Malgré la complexité de ces processus administratifs, et pour en revenir à l’œuvre elle-même, Five Angels for the Millennium apparaît comme une métaphore de la conception de l’art de Bill Viola. Au travers de projections monumentales, de l’utilisation d’un ralenti extrême du mouvement, l’homme et l’eau semblent symboliser à la fois l’ange déchu promis à la chute terrestre – c’est le sens descendant (le mouvement réellement filmé correspondant donc à la « matière » du réel) et le sublime du salut spirituel et de l’ascension – c’est le mouvement sublimé et transfiguré par l’inversion utilisée par l’artiste. Il nous semble que, par-là, l’artiste cherche également à retrouver l’« aura » de l’œuvre d’art à travers les médias et techniques contemporains qui, à la manière des représentations de la peinture religieuse classique, exprime que «le sacré est un élément inhérent de la structure de la conscience et n’est pas une étape dans l'histoire de la conscience. Le sacré est en nous tous, conscience intuitive et croyance constante dans l'autre monde. »[12]

Si la conscience intuitive et la croyance constante dans la création artistique sont la base éthique de l’artiste, et si Five Angels for the Millennium instaure l’impossibilité d’une narration au travers de décalages de lecture et d’alternances de l’image et du son, entre immobilité et explosion ultime, l’artiste prend le contre-pied de l’évolution de l’art d’avant-garde depuis le début du siècle dernier et crée une émotion jubilatoire parmi les spectateurs qui suggère un retour à la tradition de l’art. « En utilisant les médias du monde moderne, Bill Viola nous donne un art qui est « démodé » : il est singulier dans l'âge de la reproduction et de la multiplicité ; il cherche la profondeur plutôt que le divertissement facile ; et, transcendant, il nous domine quand nous cherchons à commander tous ce que nous voyons. »[13]

Depuis longtemps, le musée, considéré comme le temple sacré des objets d’art se donne la mission de la conservation et de l’exposition de ceux-ci.
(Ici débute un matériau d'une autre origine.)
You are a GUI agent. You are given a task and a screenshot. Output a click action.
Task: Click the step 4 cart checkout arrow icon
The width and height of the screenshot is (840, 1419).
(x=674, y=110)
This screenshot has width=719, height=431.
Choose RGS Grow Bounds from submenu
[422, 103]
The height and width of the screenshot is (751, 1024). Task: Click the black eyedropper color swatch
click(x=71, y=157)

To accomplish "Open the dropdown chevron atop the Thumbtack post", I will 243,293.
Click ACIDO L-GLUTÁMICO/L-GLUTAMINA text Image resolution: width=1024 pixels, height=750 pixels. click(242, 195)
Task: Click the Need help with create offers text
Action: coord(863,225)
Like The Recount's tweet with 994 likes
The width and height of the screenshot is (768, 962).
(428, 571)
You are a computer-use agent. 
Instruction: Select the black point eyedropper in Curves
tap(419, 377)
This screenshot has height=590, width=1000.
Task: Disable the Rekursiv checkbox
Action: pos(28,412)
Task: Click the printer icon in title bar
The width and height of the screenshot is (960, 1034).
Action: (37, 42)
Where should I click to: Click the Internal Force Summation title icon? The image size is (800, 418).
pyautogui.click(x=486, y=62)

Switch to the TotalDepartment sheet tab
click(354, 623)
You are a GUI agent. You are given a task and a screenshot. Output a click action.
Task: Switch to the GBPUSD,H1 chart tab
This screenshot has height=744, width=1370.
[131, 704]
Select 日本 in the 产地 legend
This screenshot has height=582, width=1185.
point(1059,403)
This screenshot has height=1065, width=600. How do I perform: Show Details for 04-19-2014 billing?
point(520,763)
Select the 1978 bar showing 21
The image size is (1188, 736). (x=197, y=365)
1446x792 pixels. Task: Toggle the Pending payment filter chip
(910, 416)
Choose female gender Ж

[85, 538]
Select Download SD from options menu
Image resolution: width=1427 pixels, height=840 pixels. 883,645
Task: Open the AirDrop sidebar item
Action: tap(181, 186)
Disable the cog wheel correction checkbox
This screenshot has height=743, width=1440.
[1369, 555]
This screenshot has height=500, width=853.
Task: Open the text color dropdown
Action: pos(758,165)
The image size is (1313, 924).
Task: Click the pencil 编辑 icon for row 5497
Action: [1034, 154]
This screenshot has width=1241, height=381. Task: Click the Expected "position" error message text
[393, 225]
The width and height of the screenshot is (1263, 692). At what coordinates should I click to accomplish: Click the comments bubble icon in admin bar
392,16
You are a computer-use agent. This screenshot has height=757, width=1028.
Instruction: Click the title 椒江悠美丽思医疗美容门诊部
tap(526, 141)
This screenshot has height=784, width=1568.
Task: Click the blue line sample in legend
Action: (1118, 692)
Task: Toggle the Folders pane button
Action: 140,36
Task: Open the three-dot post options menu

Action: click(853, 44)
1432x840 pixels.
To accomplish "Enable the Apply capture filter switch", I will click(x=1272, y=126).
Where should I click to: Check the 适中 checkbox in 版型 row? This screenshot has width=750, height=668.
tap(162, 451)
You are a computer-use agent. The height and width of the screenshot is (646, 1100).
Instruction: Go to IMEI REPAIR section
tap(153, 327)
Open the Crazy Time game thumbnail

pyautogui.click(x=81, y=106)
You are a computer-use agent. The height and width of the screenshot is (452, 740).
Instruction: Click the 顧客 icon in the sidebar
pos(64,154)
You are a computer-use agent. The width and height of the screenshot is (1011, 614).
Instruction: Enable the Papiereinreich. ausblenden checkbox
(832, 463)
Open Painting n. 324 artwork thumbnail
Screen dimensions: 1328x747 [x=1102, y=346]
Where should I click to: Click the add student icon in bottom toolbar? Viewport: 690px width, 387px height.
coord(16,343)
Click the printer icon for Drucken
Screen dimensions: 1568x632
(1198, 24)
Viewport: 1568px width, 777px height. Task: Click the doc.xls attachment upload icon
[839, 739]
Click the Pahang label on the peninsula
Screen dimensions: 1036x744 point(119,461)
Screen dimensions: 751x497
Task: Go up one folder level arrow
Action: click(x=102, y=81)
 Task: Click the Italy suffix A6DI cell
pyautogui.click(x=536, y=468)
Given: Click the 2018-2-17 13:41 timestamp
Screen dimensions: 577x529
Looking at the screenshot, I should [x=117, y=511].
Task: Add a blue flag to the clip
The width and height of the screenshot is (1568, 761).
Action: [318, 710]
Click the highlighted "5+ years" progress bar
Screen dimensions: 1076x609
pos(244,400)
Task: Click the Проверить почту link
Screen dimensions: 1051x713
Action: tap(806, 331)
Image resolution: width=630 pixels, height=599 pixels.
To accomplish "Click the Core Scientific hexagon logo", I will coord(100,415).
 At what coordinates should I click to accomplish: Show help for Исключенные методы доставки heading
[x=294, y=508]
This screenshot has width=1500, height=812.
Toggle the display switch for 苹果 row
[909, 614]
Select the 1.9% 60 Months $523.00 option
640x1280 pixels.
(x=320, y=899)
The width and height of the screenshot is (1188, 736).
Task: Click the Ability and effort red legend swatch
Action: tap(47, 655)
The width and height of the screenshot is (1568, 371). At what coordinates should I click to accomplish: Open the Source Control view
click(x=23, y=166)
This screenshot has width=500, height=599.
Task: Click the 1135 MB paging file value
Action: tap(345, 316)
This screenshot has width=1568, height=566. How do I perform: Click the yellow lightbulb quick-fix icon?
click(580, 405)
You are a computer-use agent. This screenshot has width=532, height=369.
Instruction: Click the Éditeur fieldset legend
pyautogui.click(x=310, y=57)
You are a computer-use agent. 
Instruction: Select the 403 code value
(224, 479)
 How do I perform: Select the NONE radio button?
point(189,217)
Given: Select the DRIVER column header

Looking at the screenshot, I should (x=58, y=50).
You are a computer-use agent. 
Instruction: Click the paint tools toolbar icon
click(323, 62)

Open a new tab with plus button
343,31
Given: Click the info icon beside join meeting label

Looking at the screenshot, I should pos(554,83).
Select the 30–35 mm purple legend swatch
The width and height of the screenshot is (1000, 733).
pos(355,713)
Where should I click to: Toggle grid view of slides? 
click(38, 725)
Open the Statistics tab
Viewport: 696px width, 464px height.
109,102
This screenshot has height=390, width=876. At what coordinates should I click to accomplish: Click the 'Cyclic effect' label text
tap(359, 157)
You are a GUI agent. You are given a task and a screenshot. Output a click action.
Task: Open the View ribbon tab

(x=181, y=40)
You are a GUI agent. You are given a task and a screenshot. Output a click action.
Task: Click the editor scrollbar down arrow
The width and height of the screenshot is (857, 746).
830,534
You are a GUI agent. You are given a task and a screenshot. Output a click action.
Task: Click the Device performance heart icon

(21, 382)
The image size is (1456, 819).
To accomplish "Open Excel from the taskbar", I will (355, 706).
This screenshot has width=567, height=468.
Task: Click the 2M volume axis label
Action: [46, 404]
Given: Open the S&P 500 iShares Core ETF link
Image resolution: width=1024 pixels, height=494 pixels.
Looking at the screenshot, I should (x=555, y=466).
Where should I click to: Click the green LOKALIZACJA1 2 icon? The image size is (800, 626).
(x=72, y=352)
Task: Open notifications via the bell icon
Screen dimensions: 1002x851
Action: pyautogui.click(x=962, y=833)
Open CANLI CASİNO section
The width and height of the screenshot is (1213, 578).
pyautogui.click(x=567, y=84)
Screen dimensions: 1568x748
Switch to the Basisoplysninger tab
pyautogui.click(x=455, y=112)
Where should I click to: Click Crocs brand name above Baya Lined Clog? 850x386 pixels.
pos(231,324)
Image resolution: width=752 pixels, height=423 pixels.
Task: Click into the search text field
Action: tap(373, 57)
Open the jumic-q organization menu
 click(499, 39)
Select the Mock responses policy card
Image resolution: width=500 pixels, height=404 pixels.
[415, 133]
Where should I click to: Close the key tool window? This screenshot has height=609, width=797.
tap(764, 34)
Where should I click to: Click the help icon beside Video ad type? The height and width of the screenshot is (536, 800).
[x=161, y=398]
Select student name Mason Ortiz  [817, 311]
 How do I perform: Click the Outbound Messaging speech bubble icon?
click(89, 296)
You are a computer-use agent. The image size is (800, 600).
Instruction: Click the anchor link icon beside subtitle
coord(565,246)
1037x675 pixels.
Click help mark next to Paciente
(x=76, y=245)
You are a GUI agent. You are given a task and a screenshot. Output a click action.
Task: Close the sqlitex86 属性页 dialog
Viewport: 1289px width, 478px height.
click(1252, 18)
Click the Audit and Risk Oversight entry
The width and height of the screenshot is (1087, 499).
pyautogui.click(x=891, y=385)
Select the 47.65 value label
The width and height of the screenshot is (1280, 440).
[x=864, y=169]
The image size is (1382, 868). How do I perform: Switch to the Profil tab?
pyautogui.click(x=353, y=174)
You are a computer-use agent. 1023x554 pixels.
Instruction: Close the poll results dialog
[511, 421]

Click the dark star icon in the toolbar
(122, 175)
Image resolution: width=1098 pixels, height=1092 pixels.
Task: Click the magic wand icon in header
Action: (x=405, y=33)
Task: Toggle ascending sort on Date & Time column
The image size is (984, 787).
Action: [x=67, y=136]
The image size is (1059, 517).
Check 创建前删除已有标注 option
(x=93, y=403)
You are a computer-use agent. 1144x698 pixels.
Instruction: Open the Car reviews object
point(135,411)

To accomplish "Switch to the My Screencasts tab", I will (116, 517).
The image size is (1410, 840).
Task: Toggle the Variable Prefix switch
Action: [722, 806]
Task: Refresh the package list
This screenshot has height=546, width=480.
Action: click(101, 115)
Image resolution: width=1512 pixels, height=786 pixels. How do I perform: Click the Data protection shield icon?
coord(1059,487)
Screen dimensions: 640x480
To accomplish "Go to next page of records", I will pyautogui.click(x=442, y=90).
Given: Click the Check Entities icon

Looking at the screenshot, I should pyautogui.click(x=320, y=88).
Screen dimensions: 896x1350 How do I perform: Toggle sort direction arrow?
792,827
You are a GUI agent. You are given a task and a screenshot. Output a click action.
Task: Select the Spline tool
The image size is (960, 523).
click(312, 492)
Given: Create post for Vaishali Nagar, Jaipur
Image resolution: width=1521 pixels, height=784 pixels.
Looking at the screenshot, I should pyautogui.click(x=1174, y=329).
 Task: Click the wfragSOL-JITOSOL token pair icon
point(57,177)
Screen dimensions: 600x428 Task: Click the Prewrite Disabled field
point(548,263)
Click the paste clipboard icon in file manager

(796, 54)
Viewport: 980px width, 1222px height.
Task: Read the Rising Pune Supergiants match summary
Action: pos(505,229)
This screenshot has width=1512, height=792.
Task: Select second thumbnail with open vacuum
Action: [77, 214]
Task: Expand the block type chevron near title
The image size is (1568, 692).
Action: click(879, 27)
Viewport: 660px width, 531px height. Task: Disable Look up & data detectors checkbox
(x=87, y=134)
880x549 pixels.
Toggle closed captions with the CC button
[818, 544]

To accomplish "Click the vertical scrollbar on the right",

Dans notre étude, nous nous sommes attachés à décrire la méthode innovante mise en place par les trois musées afin d’acquérir, de conserver et d’exposer une œuvre d’art contemporain qui, à la différence d’une œuvre ancienne, bénéficie des potentialités de multiplicité et de reproductibilité des concepts et des techniques de l’art contemporain. Un tel effort marque également la différence entre la collection publique et la collection privée en termes de possession et de conservation de l’œuvre d’art. À la différence de la passion d’un collectionneur privé, souvent emprunte de fétichisme, de désir de possession et d’attachement envers le passé, la passion néanmoins nécessaire des institutions publiques ou nationales s’est doublée de devoirs et de responsabilités beaucoup plus grands qui nécessitent une analyse et une gestion très complexes afin d’assurer l’indispensable continuité de sa mission et des œuvres elles-mêmes. Si « toute passion, certes, confine au chaos, [et que ] la passion du collectionneur, en ce qui la regarde, confine au chaos des souvenirs. »[14], la responsabilité du musée envers sa collection doit répondre à une éthique sans cesse en évolution. Cette éthique doit être basée sur les conditions objectives d’acquisition, de conservation et d’exposition des oeuvres, non seulement quant aux obligations de contribuer à une meilleure compréhension de l’histoire de leur conception et de leur devenir dans le domaine muséal ou marchand, mais également quant à la nécessité contemporaine d’inventer sans cesse un système logistique et administratif continu mais souple, prospectif et évolutif afin de s’adapter à la diversité de la création contemporaine et de conserver la meilleure mémoire collective et publique possible des œuvres elles-mêmes comme des conditions culturelles au sein desquelles elles ont pu voir le jour.



Notices :
[1] Cette présentation est basée sur l’exposition du Centre Georges Pompidou Big Bang, destruction et création dans l’art du 20e siècle, 15 juin 2005 - 3 avril 2006, Paris.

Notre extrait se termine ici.